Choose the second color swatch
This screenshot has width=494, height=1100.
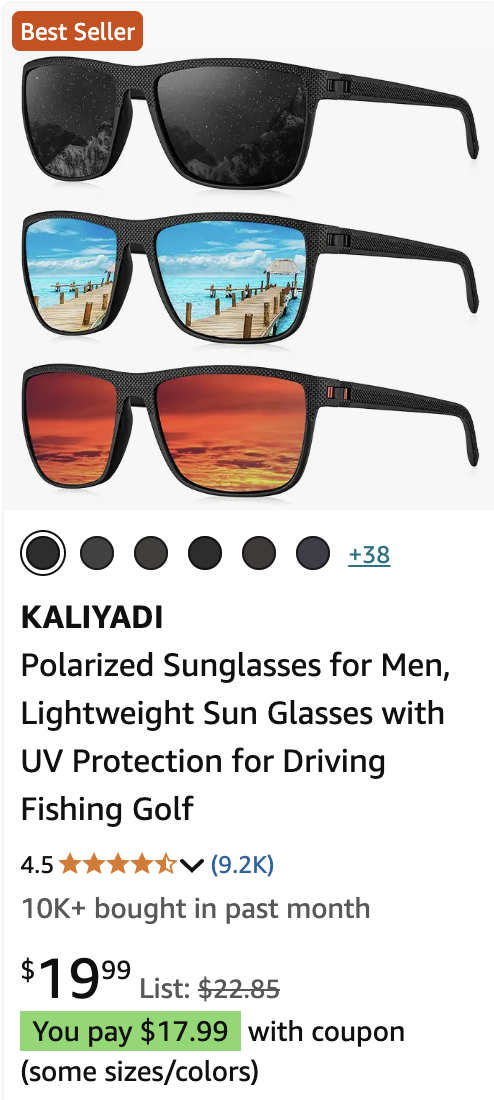coord(97,554)
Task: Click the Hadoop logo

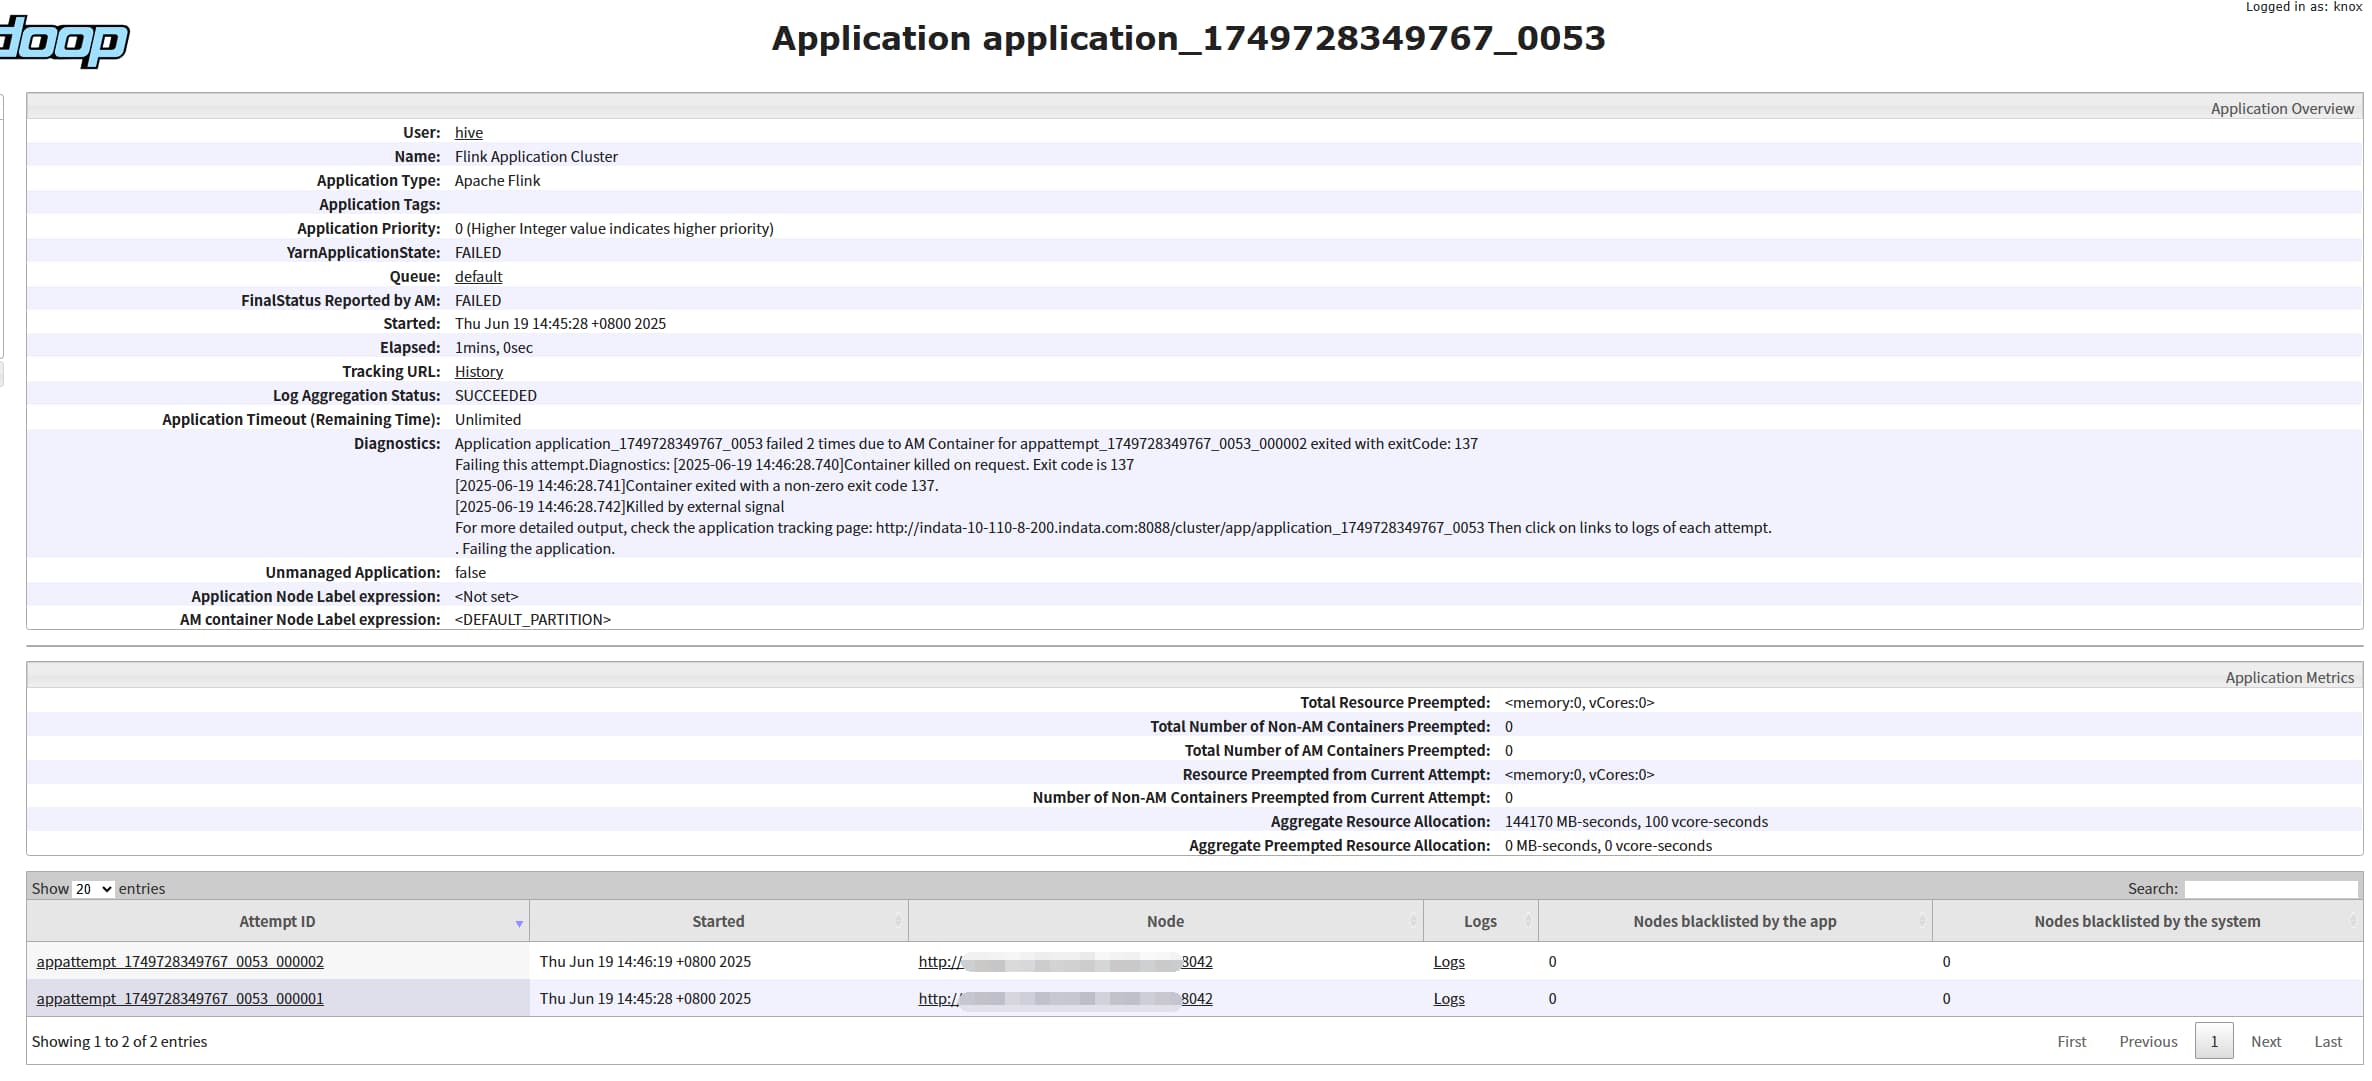Action: coord(64,42)
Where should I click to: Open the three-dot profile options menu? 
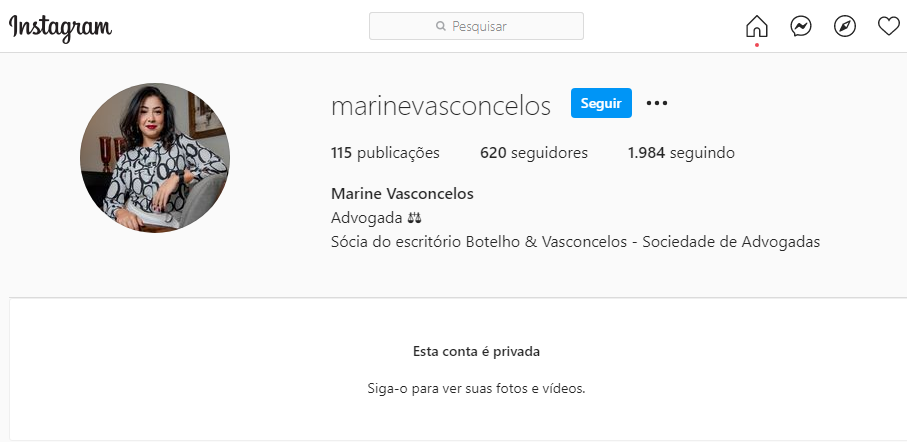657,103
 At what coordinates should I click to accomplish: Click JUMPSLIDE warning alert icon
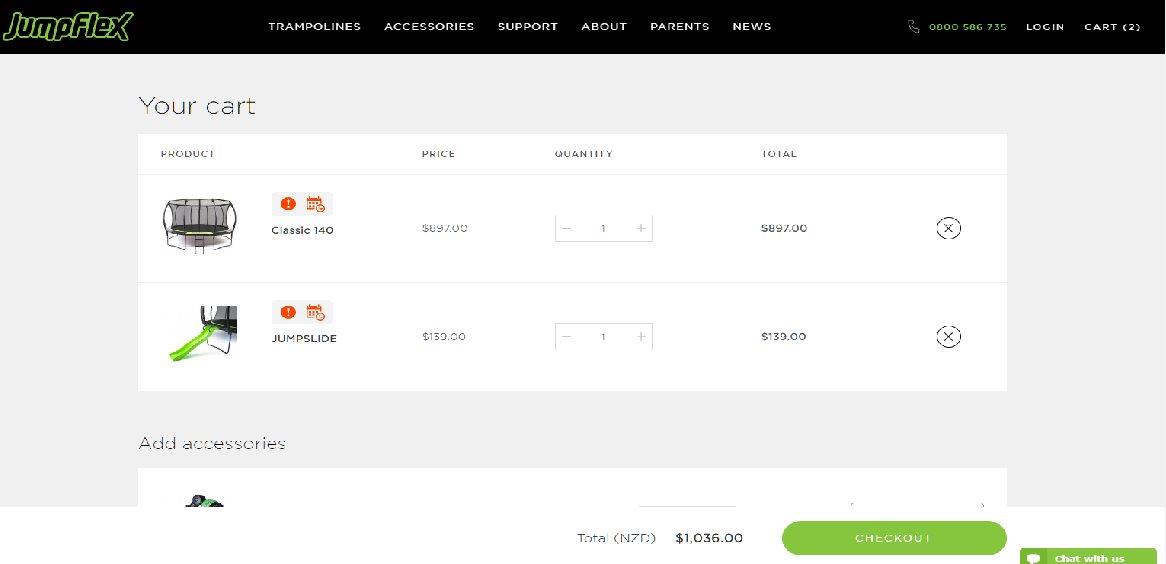pos(288,312)
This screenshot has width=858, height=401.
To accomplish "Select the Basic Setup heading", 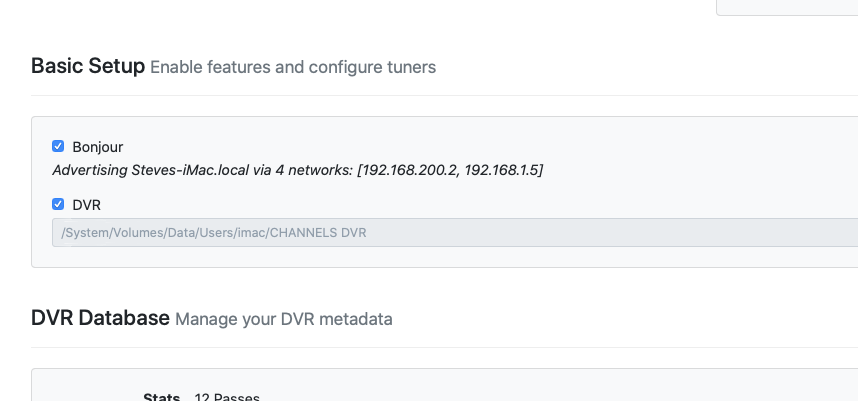I will coord(88,67).
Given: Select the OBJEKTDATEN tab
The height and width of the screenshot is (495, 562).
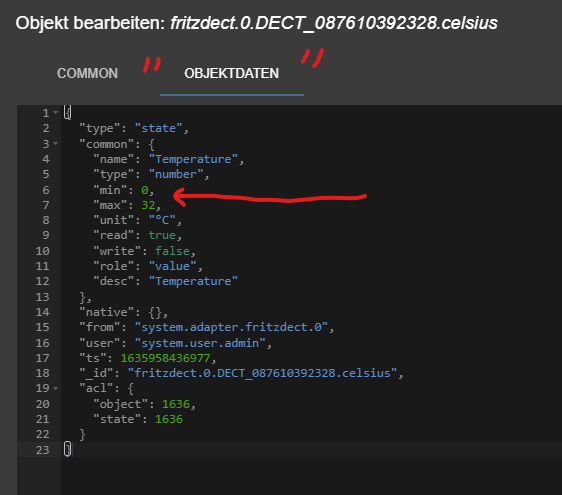Looking at the screenshot, I should coord(232,73).
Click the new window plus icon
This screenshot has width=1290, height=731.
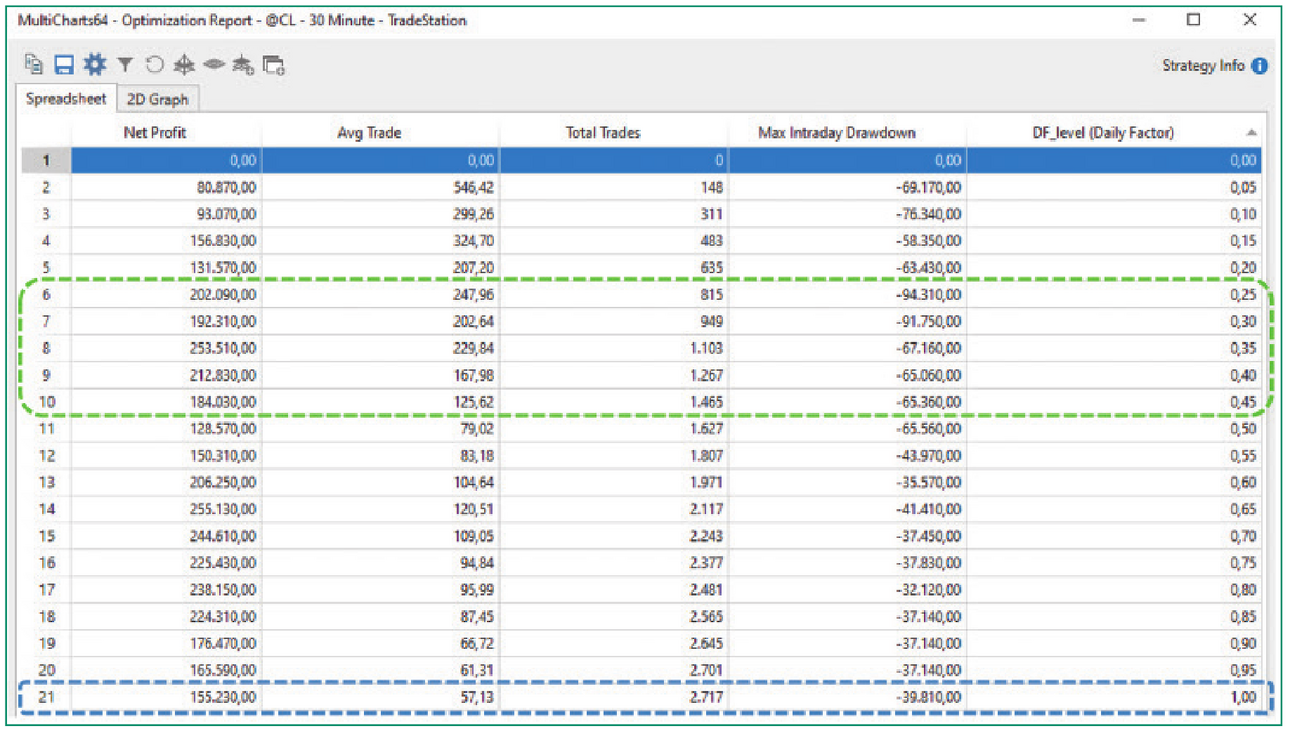pos(274,66)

##########

> **Goal of the exercise**
Only an exact copy is needed: the lines from the opening of the listing through the line with "This screenshot has width=858, height=401.", both included, minus the pictures.

> **Solution for this task**
Choose the second color swatch
This screenshot has width=494, height=1100.
coord(97,554)
Task: Click the Hadoop logo

Action: coord(64,42)
Where should I click to: Open the three-dot profile options menu? 
657,103
 At what coordinates should I click to accomplish: Click JUMPSLIDE warning alert icon
pos(288,312)
This screenshot has width=858, height=401.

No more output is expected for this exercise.